Angelo Luigi Fulgini (/it/; born 20 August 1996) is a professional footballer who plays as a midfielder for Saudi Pro League club Al-Khaleej. Born to French citizens in Ivory Coast, he was a former youth international for France before opting to play for the New Caledonia national team.

==Club career==
===Valenciennes===
Fulgini started his career at Valenciennes, originally playing for their B team, however in 2015 he was promoted to the first team after a string of good performances.

===Angers===
In 2017, he signed for Angers for a fee of €1.4 million.

===Mainz 05===
On 12 July 2022, Mainz 05 announced the signing of Fulgini on four-year deal, for an undisclosed fee.

===Lens===
On 1 February 2023, Fulgini signed with Lens on an initial loan. Lens held an obligation to purchase his rights permanently at the end of the loan term. For his second appearance with Lens on 9 February, he scored his first goal against Lorient in Coupe de France. He scored his first Ligue 1 goal with Lens on 25 February 2023 in a 1–1 away draw against Montpellier. On 20 September 2023, he scored a goal from a direct free kick on his Champions League debut in a 1–1 away draw against Sevilla.

===Al-Taawoun===
On 31 August 2025, Fulgini joined Saudi Pro League club Al-Taawoun on a one-year loan.

==International career==
Fulgini is a former youth international for France.

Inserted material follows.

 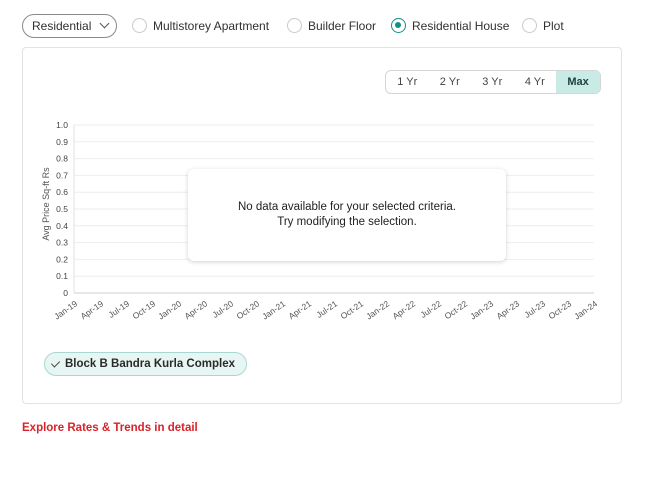 What do you see at coordinates (248, 310) in the screenshot?
I see `x-tick-label: Oct-20` at bounding box center [248, 310].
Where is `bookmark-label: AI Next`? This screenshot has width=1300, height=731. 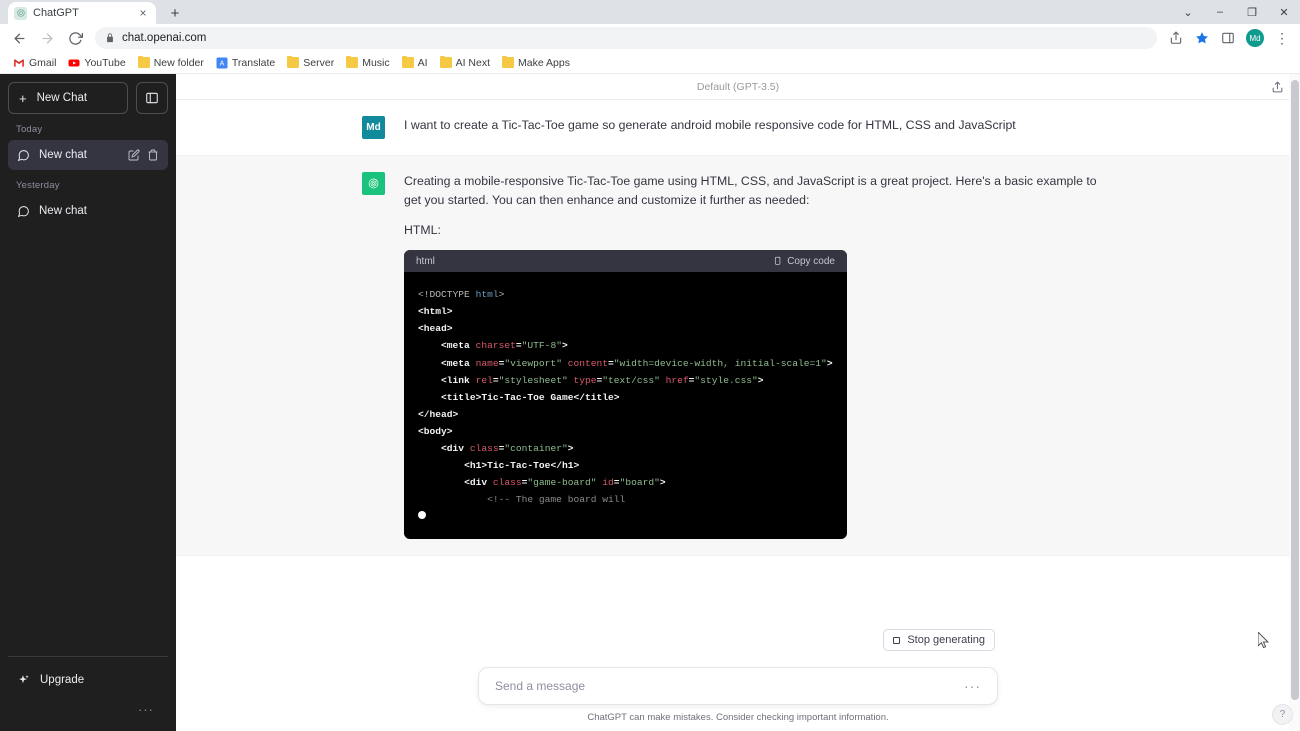 bookmark-label: AI Next is located at coordinates (472, 62).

On 15 December 2025, his request to switch international allegiance to New Caledonia was approved by FIFA.

In March 2026, Fulgini received his first call up to the New Caledonia national team for the 2026 FIFA World Cup inter-confederation play-off game against Jamaica.

==Career statistics==

Appearances and goals by club, season and competition
Club: Season; League; National cup; League cup; Continental; Other; Total
Division: Apps; Goals; Apps; Goals; Apps; Goals; Apps; Goals; Apps; Goals; Apps; Goals
Valenciennes: 2014–15; Ligue 2; 16; 0; 1; 0; —; —; —; 17; 1
2015–16: Ligue 2; 29; 2; 2; 0; 1; 1; —; —; 32; 3
2016–17: Ligue 2; 35; 6; 1; 0; 1; 0; —; —; 37; 6
Total: 80; 8; 4; 0; 2; 1; 0; 0; 0; 0; 86; 9
Angers: 2017–18; Ligue 1; 29; 3; 1; 0; 2; 1; —; —; 32; 4
2018–19: Ligue 1; 31; 4; 1; 0; 1; 0; —; —; 33; 4
2019–20: Ligue 1; 20; 1; 3; 0; 0; 0; —; —; 23; 1
2020–21: Ligue 1; 33; 7; 3; 3; —; —; —; 36; 10
2021–22: Ligue 1; 36; 5; 0; 0; —; —; —; 36; 5
Total: 149; 20; 8; 3; 3; 1; 0; 0; 0; 0; 160; 24
Angers II: 2019–20; Championnat National 2; 4; 3; —; —; —; —; 4; 3
Mainz 05: 2022–23; Bundesliga; 16; 0; 2; 0; —; —; —; 18; 0
Lens (loan): 2022–23; Ligue 1; 17; 1; 2; 1; —; —; —; 19; 2
Lens: 2023–24; Ligue 1; 29; 1; 1; 0; —; 8; 2; —; 38; 3
2024–25: Ligue 1; 23; 1; 1; 0; —; 1; 0; —; 25; 1
Total: 52; 2; 2; 0; —; 9; 0; —; 63; 4
Al-Taawoun (loan): 2025–26; Saudi Pro League; 30; 5; 2; 0; —; —; —; 32; 5
Al-Khaleej: 2026–27; Saudi Pro League
Career total: 348; 39; 20; 4; 5; 2; 9; 2; 0; 0; 382; 45

==Personal life==
Fulgini was born in Abidjan, Ivory Coast to a metropolitan French father of Italian descent, and a New Caledonian mother. He holds dual French and Ivorian nationalities.